Picture this: you walk into an Abercrombie store, and the smell hits you before you even spot the clothes. Or the slow, satisfying slide of an Apple box as you unbox a new phone.
That’s multisensory branding at work, a strategy that goes way beyond logos and fonts to create emotional brand connections you can actually feel.
Brands are finally realising: being seen isn’t enough. Sight may introduce your brand, but the senses make it unforgettable.
What Is Multisensory Branding?
Multisensory branding is the art of designing brand experiences that hit more than one sense-sight, sound, touch, smell, and sometimes taste.
Instead of a single logo, think of it as a sensory signature. Your audience may forget what your ad looked like, but they’ll remember the sound of your app notification or the scent of your store.
Example: Singapore Airlines uses a custom fragrance in its cabins and crew uniforms. That smell is now shorthand for “luxury travel.”
Why Emotional Brand Connection Beats Pretty Logos
Smell and sound bypass logic and go straight to emotion. Science says humans are 100 times more likely to remember a smell than a sight. One whiff or sound, and boom-your brand is instantly recalled.
Rolls-Royce even adds a signature scent to its car interiors to make every new car smell like a classic Rolls. That’s branding at a subconscious level: emotion first, logo second.
Sensory Branding Strategies That Actually Work
Here’s how brands are using sensory branding strategies to stand out:
Scented Logos: Starbucks stores smell like coffee heaven. That’s branding through aroma.
Sound and Touch in Branding: Bang & Olufsen spent months engineering the perfect “click” of their volume dials.
Packaging Texture: Chanel uses soft-touch finishes and heavy lids to make you feel luxury before you even open the product.
None of this is random. Every sense is carefully designed to make you feel something.
Storytelling in Multisensory Branding
Good branding tells a story, but great branding makes you feel it.
Take Lush: you can smell their stores from down the street. That’s not an accident, it’s part of their eco-friendly, playful brand story.
Or Harley-Davidson, which went as far as trademarking their engine sound.

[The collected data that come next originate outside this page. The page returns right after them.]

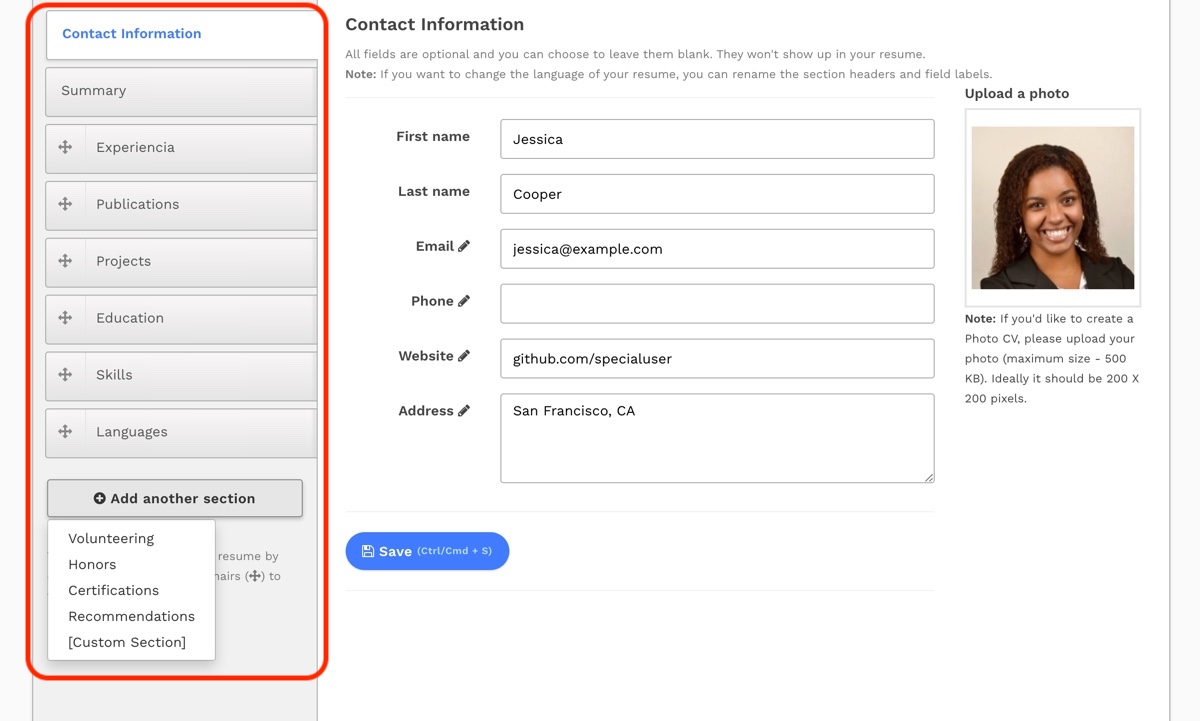The width and height of the screenshot is (1200, 721).
Task: Click the uploaded profile photo thumbnail
Action: (1053, 207)
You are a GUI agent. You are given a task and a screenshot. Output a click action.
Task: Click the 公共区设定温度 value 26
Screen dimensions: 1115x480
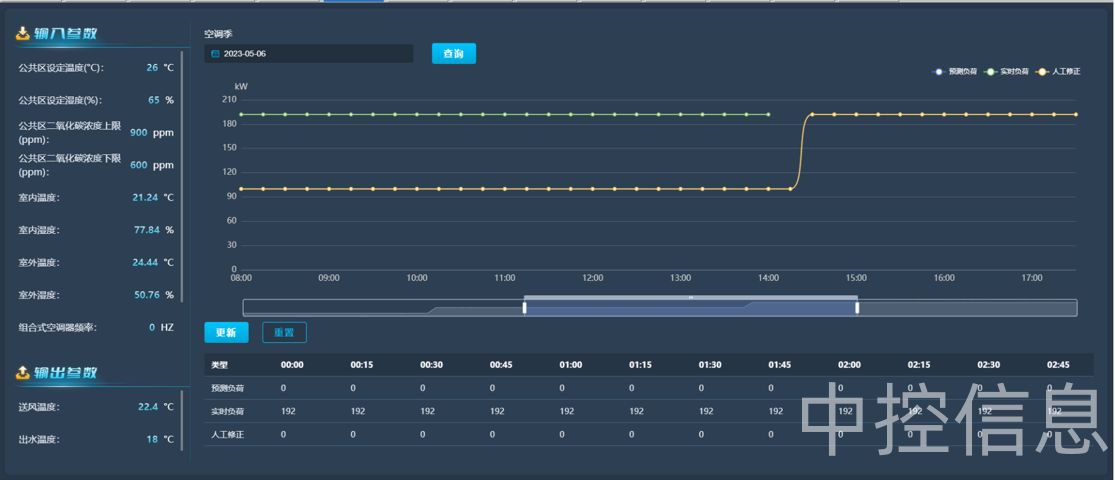click(x=152, y=68)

That roar doesn’t just say “motorcycle”-it says “freedom.”
Tactile Branding: Let People Feel Your Story
Touch is a branding superpower most companies ignore. The texture of a package, the weight of a product, even the way a box opens creates a memory.
Example: Montblanc pens feel substantial in your hand. That weight screams “premium.”
Apple’s slow, smooth unboxing experience isn’t just pretty, it’s designed to make the product feel worth every rupee.
Smell in Branding: The Most Underrated Tool
Smell is branding’s secret weapon. It’s emotional, instant, and impossible to ignore.
Cinnabon places ovens near the front so the scent pulls you in.
Nike makes their stores smell like new shoes-because nostalgia sells.
Westin Hotels has a signature “white tea” scent that makes every hotel feel like home.
This is smell in branding at its best-subtle, powerful, and unforgettable.
Scented Logos Are a Real Thing
A scented logo is just like a visual logo, but for your nose. A custom scent becomes a brand’s signature. Luxury hotels and retailers are already investing heavily in scent marketing because smell creates trust and recognition faster than any ad ever could. even a video intro.
Why This Matters in 2025
We’re living in a hyper-visual world. Logos, ads, and content are everywhere. The brands that win are the ones that appeal to all senses.Sound and touch in branding give your brand personality. Smell adds depth. And together, these create a memory your audience won’t scroll past.
The Takeaway
Branding isn’t just what people see; it’s what they feel, hear, and smell.
Smart companies are using tactile branding, scented logos, and other sensory branding strategies to create a full experience that builds emotional brand connections customers can’t forget.